Шрифт:
Интервал:
Закладка:
— Да изольет Аллах милость Свою на аль-Хади, ее любимца, и на всех мусульман!
И, рассказав таким образом эту историю несчастной юницы, богатый молодой человек сказал своим слушателям:
— Послушайте же теперь о еще одной игре неумолимой судьбы, историю траурного ожерелья.
ТРАУРНОЕ ОЖЕРЕЛЬЕ
Однажды халиф Гарун аль-Рашид, услышав похвалы в адрес талантливого музыканта и певца Хашема ибн Сулеймана, послал за ним. И когда певца представили, Гарун заставил его сесть перед собой и стал умолять исполнить ему что-нибудь из его собственных сочинений. И Хашем спел кантилену[98], три строчки, с таким искусством и таким красивым голосом, что халиф, находясь на границе энтузиазма и восторга, воскликнул:
— Ты достоин восхищения, о сын Сулеймана! Да благословит Аллах душу отца твоего!

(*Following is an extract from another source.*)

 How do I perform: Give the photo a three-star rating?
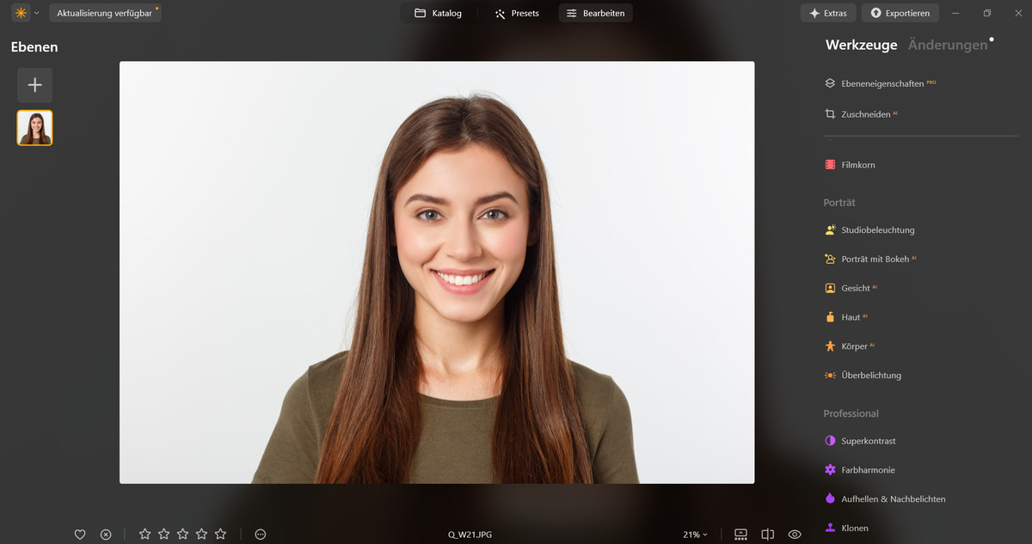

И, исполненный благодарности, он снял с шеи великолепное ожерелье, украшенное изумрудами размером с мускатную виноградину, и надел его на шею певца.
А Хашем при виде драгоценных камней не выказал радости и удовлетворения, — глаза его наполнились слезами. И печаль проникла в сердце его, и лицо его пожелтело.
В эту минуту Шахерезада заметила, что восходит утренняя заря, и с присущей ей скромностью умолкла.
А когда наступила
ДЕВЯТЬСОТ ВОСЕМЬДЕСЯТ ПЯТАЯ НОЧЬ,
она сказала:
И Хашем при виде драгоценных камней не выказал радости и удовлетворения, — глаза его наполнились слезами. И печаль проникла в сердце его, и лицо его пожелтело. И Гарун, совершенно не ожидавший такой реакции, был очень удивлен и счел, что его подарок не по вкусу музыканту. И он спросил его:
— Ради Всевышнего! Откуда эти слезы и эта печаль? И почему, если тебе не нравится это ожерелье, ты неловко молчишь и ничего не говоришь?
И музыкант ответил:
— Да изольет Аллах милость Свою на голову самого щедрого из царей! Но причина, которая заставляет мои слезы течь и переполняет сердце мое грустью, совсем не в том, о чем ты можешь подумать, о господин мой. И если ты позволишь, я расскажу тебе историю и объясню, почему вид этого ожерелья погрузил меня в это состояние, в котором ты меня видишь.
И Гарун ответил:
— Конечно, я позволяю тебе, потому что история этого ожерелья, которое я получил в наследство от отцов моих, должна быть в высшей степени удивительна. И мне любопытно узнать, что ты знаешь об этом, чего не знаю я.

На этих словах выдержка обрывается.